Cloudflare Worker Endpoints

This document provides a detailed contract for the endpoints exposed by the Cloudflare worker.


1. RAG Endpoints

Vector Query

Performs a vector search query against the Vectorize index, with an optional reranking step.

  • Endpoint: POST /rag/query
  • Request Body:

    Field Type Required Description
    query string Yes The text to search for.
    k integer No The number of nearest neighbors to retrieve from Vectorize. Defaults to 10.
    rerank_top_n integer No The number of results to rerank. Defaults to 20.
    filters object No Key-value pairs for metadata filtering.
  • Example Request:

    {
      "query": "Latest news on ceasefire talks",
      "k": 10,
      "rerank_top_n": 5,
      "filters": { "lang": "ar", "published_at_bucket": 202508 }
    }
    

  • Success Response (200 OK):

    {
      "ok": true,
      "timing_ms": { "embed": 210, "search": 350, "rerank": 180, "total": 740 },
      "results": [
        {
          "id": "article:<uuid>:chunk:0",
          "article_id": "...",
          "chunk_no": 0,
          "url": "https://example.com/article/123",
          "title": "Ceasefire Talks Progress",
          "snippet": "A short snippet of the article text...",
          "lang": "ar",
          "source": "SANA",
          "published_at_bucket": 202508,
          "vector_score": 0.87,
          "rerank_pos": 0
        }
      ]
    }
    


2. LLM, Translation & ASR Endpoints

Protected Endpoints

These endpoints are protected and require a valid x-api-key header, which should match the API_KEY secret set in the worker.
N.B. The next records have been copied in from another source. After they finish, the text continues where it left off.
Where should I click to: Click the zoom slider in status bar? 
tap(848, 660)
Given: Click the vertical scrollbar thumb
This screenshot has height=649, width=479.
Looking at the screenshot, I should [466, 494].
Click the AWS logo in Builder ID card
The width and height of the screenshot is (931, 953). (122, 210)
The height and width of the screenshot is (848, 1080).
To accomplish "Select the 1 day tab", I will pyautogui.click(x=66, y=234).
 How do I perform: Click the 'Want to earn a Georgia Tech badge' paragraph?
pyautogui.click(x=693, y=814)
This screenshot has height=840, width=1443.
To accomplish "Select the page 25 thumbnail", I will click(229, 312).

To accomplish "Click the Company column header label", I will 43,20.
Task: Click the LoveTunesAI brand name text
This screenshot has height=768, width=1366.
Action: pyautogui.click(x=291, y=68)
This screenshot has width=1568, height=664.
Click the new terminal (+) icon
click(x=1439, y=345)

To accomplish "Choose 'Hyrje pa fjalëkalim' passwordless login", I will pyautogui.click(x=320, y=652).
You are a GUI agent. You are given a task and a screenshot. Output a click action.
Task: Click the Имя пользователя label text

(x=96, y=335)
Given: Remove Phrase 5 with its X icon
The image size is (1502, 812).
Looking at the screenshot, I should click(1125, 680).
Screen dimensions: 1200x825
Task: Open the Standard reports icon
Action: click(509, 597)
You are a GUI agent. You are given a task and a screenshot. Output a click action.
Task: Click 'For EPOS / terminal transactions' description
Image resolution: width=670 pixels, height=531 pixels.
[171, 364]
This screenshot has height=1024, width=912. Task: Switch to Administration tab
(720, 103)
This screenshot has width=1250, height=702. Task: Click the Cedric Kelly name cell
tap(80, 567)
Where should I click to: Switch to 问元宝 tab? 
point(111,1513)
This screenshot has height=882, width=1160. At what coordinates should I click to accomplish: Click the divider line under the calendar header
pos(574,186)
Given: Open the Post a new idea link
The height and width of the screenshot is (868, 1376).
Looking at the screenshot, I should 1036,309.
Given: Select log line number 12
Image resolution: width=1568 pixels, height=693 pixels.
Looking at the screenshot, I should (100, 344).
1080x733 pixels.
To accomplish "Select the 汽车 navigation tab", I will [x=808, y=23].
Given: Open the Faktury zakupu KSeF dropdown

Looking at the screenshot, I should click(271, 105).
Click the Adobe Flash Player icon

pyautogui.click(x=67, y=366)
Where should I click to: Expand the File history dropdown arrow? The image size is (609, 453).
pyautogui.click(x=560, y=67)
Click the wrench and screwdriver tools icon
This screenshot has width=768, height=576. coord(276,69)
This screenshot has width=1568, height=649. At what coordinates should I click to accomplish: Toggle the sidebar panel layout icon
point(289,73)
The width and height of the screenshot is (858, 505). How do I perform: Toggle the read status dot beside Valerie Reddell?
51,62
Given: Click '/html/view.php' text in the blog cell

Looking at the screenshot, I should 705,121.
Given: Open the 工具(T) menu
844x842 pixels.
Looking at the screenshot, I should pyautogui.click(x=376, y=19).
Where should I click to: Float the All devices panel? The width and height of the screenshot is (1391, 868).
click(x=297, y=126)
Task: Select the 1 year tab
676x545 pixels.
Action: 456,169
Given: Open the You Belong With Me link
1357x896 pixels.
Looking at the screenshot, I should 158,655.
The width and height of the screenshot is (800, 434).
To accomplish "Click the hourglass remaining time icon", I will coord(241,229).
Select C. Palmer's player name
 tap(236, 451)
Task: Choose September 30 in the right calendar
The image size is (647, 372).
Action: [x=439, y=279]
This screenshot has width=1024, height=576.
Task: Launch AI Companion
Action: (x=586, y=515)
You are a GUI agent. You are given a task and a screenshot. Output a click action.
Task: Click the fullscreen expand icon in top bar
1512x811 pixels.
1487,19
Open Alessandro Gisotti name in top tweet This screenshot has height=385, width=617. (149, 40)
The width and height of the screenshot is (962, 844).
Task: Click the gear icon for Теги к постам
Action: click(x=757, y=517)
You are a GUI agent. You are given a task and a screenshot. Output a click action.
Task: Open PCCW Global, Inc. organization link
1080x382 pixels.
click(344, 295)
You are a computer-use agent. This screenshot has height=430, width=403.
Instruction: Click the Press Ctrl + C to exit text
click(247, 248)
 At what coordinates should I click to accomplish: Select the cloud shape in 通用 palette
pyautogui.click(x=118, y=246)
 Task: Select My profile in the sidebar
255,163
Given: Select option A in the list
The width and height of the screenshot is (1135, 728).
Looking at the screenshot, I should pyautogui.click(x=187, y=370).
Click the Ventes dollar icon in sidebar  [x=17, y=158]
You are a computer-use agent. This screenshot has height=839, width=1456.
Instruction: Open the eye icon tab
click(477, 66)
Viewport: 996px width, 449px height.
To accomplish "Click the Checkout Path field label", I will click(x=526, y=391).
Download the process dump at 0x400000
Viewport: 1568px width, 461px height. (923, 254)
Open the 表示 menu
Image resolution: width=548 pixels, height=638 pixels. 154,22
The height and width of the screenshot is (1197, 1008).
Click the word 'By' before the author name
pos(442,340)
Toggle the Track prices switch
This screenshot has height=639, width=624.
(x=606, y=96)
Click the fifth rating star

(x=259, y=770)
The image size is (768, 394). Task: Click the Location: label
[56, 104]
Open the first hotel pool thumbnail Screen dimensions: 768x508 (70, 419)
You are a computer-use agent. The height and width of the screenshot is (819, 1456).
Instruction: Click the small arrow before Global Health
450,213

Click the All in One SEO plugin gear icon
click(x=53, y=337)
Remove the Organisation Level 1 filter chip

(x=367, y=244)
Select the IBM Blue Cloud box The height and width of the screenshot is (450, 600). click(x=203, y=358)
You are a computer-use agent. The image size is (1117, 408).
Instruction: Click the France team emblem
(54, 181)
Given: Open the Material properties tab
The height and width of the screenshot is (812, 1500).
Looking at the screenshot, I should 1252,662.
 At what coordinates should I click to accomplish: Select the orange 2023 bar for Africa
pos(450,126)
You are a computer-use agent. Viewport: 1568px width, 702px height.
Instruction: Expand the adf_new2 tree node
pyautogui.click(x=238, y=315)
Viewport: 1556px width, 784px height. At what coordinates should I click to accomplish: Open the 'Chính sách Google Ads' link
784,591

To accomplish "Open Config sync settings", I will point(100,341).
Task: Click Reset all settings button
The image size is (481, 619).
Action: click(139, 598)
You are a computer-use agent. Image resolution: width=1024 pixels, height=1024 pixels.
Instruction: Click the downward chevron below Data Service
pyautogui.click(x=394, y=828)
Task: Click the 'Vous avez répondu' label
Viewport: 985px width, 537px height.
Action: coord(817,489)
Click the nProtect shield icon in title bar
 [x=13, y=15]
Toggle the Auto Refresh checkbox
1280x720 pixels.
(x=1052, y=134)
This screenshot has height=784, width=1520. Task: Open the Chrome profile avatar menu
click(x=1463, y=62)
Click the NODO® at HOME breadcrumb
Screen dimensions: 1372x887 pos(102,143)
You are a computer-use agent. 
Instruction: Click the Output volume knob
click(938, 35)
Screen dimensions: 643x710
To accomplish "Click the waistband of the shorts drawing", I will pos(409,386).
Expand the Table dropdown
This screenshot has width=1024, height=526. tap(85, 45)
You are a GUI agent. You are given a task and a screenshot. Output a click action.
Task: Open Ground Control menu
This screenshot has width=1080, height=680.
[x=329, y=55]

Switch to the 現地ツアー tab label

Endpoint Method Model Description
GET /llm/health GET - Health check for the LLM service.
POST /llm/chat POST Llama 3.1 8B General-purpose chat and text generation.
POST /llm/translate POST M2M100 1.2B Text translation between languages.
POST /llm/asr POST Whisper v3 Turbo Audio transcription (ASR).

Example Payloads

  • /llm/chat:
    { "messages": [{"role": "user", "content": "Summarize this for me..."}], "max_tokens": 256 }
    
  • /llm/translate:
    { "text": "قمة دمشق تبحث آخر التطورات", "target_lang": "en", "source_lang": "ar" }
    
  • /llm/asr: The request body should be the raw audio file, or sent as a multipart form with a file field.

3. Development Endpoints

Development Only

These endpoints are for development and testing purposes only and are guarded by an x-dev-key: local header.

  • POST /rag/dev/echo-embed: Returns the vector embedding for a given text.
  • POST /rag/dev/vectorize-smoke: Runs a full smoke test (embed, upsert, query) for a single item.
  • POST /rag/dev/upsert-batch: Inserts a batch of items into the Vectorize index.